Recensione Agora (2009)

Meticolosa e sontuosa ricostruzione storica, Agora non è soltanto la storia di Ipazia di Alessandria, intellettuale perseguitata dai cristiani per il suo rifiuto di piegare la propria integrità alle loro mire politiche; è anche un'interessante esplorazione del legame tra religione e progresso, tra tolleranza, solidarietà umana e avanzamento scientifico.

Sotto le stelle

Quarto secolo dopo Cristo: nella città di Alessandria d'Egitto, santuario della scienza e della cultura del mondo antico, la filosofa e astronoma Ipazia, figlia del direttore della Biblioteca, trasmette i suoi insegnamenti ad un gruppo di allievi di diversa estrazione sociale e religiosa; persino al suo schiavo Davus è concesso di assistere alle lezioni, e di presentare i suoi modelli del sistema tolemaico. Nel frattempo, la città scivola inesorabilmente nell'agitazione: il numero di cristiani sta salendo vertiginosamente, e soprattutto gli umili e gli schiavi sono sedotti dalla parola di Gesù Cristo e dal carisma dei Parabolani, una sorta di setta monacale/ milizia che opera per la sottomissione del paganesimo (e del giudaismo) alla religione cristiana. Quando i cristiani marciano sull'agora, che era loro interdetta, così come il tempio e la Biblioteca, e i pagani cercano di scacciarli con le armi, il precipitare degli eventi è inevitabile.

Meticolosa e sontuosa ricostruzione storica, Agora di Alejandro Amenábar non è soltanto la storia di Ipazia di Alessandria, intellettuale perseguitata dai cristiani per il suo rifiuto di piegare la propria integrità alle loro mire politiche; è anche un'interessante esplorazione del legame tra religione e progresso, tra tolleranza, solidarietà umana e avanzamento scientifico. Sebbene a tratti semplicistico e farraginoso (è difficile trovare naturali e credibili le conversazioni tra Ipazia e i suoi alunni quando confrontano i modelli di Tolomeo e Aristarco sulle fortificazioni della città), e non sempre fluido nella messa in scena, il film di Amenabar è apprezzabile per la sua compattezza concettuale e per la capacità del regista spagnolo di associare le scelte visive agli elementi di sceneggiatura in maniera spesso illuminante. Solo un paio di esempi fra i tanti: durante una lezione si legge un passo di Aristotele in cui si parla della naturale inferiorità intellettiva degli schiavi; poco dopo, Davus, pur segretamente innamorato di Ipazia, consacra il proprio passaggio nelle fila dei cristiani - ormai impegnati a esecrare il tempio e a bruciare le preziose pergamene della Biblioteca - distruggendo proprio una statua del grande filosofo. Il sovvertimento delle credenze e delle antiche tradizioni è indicato anche chiaramente da Amenábar nella stessa sequenza, con un lento e inesorabile ribaltamento dell'immagine.
Insistito è anche l'uso di carrellate che, dalla baia di Alessandria, si allontanano dalla superficie terrestre: splendide immagini astronomiche che "ridimensionano" la portata degli eventi narrati, delle guerre di potere e dei conflitti religiosi, come se le umane questioni nella loro piccolezza fossero scrutate da un Dio, o dei, distante e indifferente che abita la serenità del cosmo.

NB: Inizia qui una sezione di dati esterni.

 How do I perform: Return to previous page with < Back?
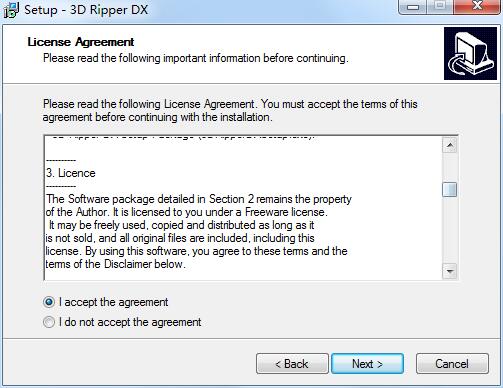click(x=292, y=364)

Sulla figura di Ipazia, interpretata da una Rachel Weisz i cui grandi occhi intelligenti sono una perfetta immagine della gloria della conoscenza, lo script di Amenábar e Mateo Gil lavora molto di fantasia, in particolare in merito alle rivoluzionarie idee astronomiche le le vengono attribuite nel film; quanto all'elemento romantico (Ipazia è amata non solo da Davus, ma anche dal futuro prefetto di Alessandria, Orestes), esso è utilizzato con grande discrezione e sempre funzionale alla trama. Nonostante alcuni difetti, dunque, Agora è un film meritevole non solo per il grande sforzo tecnico e produttivo, ma anche per l'equanimità con cui affronta il tema attualissimo delle tensioni religiose, e per l'equilibrio e l'intelligenza con cui celebra, nella figura della martire pagana, l'inestimabile, irrinunciabile valore della libertà di pensiero.